経済アナリストとして活躍しながら、多くのメディア出演をこなしている馬渕磨理子さんが、自身の働き方の秘訣を披露した。本書「収入10倍アップ 超速仕事術」(PHP研究所)を読むと、多忙な日々のなかで、自分の「軸」を持って仕事をすることの大切さが伝わってくる。
「収入10倍アップ 超速仕事術」(馬渕磨理子)PHP研究所
著者の馬渕磨理子さんは、同志社大学法学部卒業、京都大学公共政策大学院修了、公共政策修士。医療法人を経て、2015年、独立系金融情報配信会社のアナリストに転身。2017年からは日本クラウドキャピタル(現FUNDINNO)にも籍を置き、日本初の未上場マーケットアナリスト兼マーケティング担当として活動。一般社団法人日本金融経済研究所の代表理事を務める。
年間200回以上の講演、メディア出演200本以上、執筆や連載は300本近くをこなし、さらに年間150社の企業取材を自分のKPI(重要業績評価指標)に設定しているという。

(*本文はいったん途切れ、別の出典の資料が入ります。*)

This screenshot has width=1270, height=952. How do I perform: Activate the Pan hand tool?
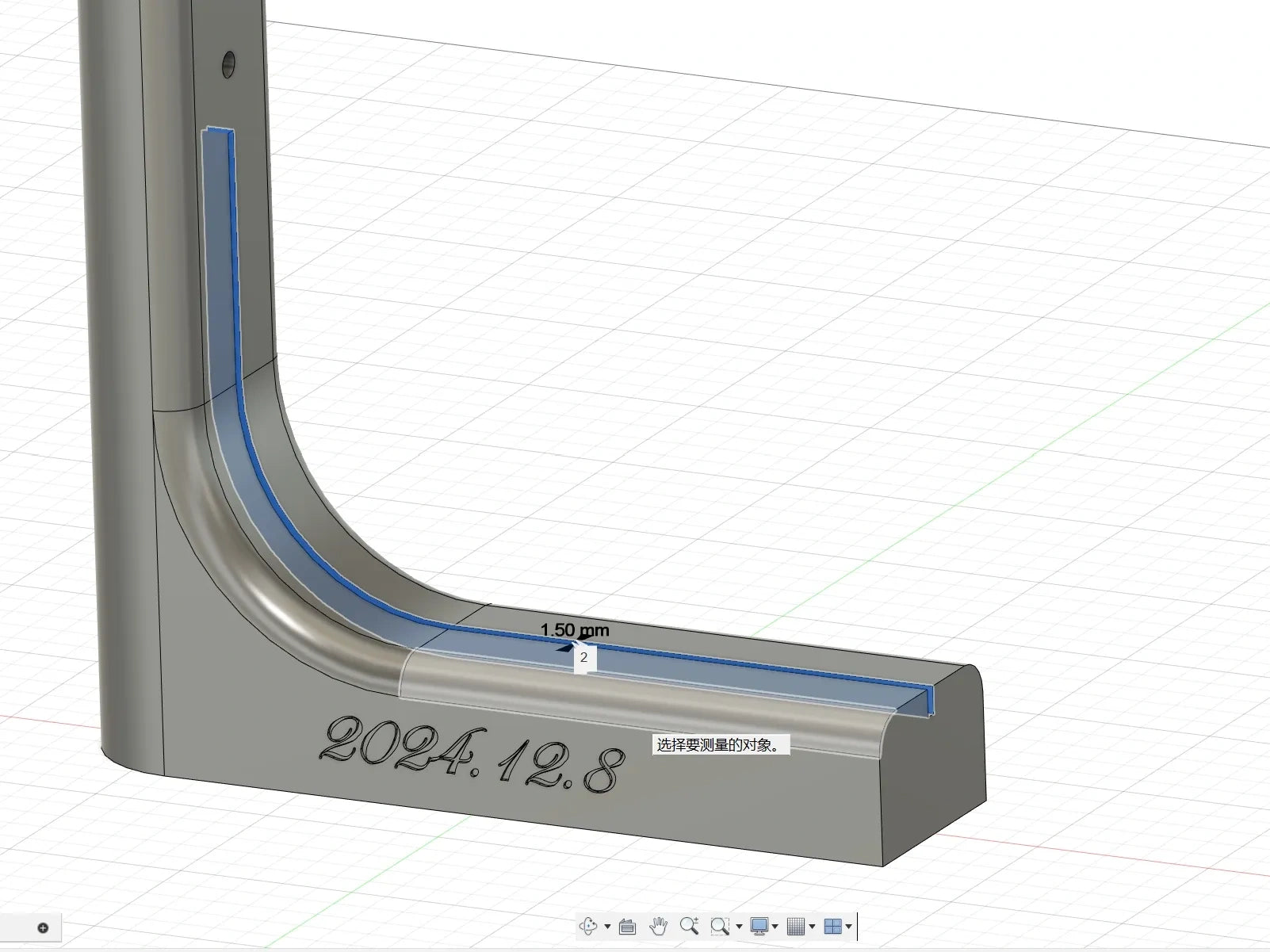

会社員時代に260万円だった年収は、たった2年で10倍以上に膨れ上がったことから、本書のタイトルが付いたようだ。
自分の「軸」を持ち、仕事を「捨てる」
そんな馬渕さんが最初に強調しているのが、次の2つのことだ。
・自分の「軸」を持つ
・仕事を「捨てる」
後者については、少し説明が必要だろう。「仕事を任せたい」と言われても、キャパオーバーであれば、断る勇気を持つことだという。断ることによって、次の「価値ある仕事」につながるそうだ。
本書は、5つの章からなる。「なるほど」と思ったエッセンスを抜粋して紹介しよう。
1 会話術
ビジネスにおいて最も信頼されるコミュニケーションスキルとは、ロジカルに伝える力でも、流暢に説明する能力でもないという。自然な声で、自然な言葉で、自分の考えを伝えることだ。
馬渕さんが普段意識している話し方はとてもシンプルなものだ。
・高齢の方が聞き取れるくらいの「スピード」と「声のトーン」で話す
・中学生でもわかる「言葉」を使って話す
・ネットや人から見聞きした情報ではなく、「自分の考え」を話す
彼女が出演するラジオ番組をたまに聞くと、これらのポイントを押さえているためか、とても聞きやすく、経済情報もすんなり頭に入る。
取材や営業訪問で相手企業に出向く場合には、「当たり前メモ」で相手の気分を上げる、というのも使えるテクニックだろう。
たとえば、良い決算発表した企業への質問項目は次の通りだ。
・今回の決算の内容でなぜ、数字が良かったのか?
・一時的なものなのか、継続的なものなのか?
・今期の見通しの着地はどうなりそうか?
・成長が続く見通しならば、どんな戦略を考えているのか?
・KPIの進捗はどうか?
どんな業種でも応用できるので、自分の業務に合わせた形で使ってほしいという。
2 気づかい
多くの経営者に会う馬渕さんが気付いたことがある。できる経営者は「9割」相手にしゃべらせることだという。また、成功する経営者は「かわいらしい」そうだ。そのポイントは自然な笑顔だ。
馬渕さんが一緒に仕事をしたい人の第1の条件は「返事(レス)が早い人」だという。経営者の場合は、フェイスブックのメッセンジャーのやり取りが多いが、遅くとも1~2時間で返事が来るケースがほとんどだそうだ。「予定が未定でも、アポイントの調整は最優先で」と、書いている。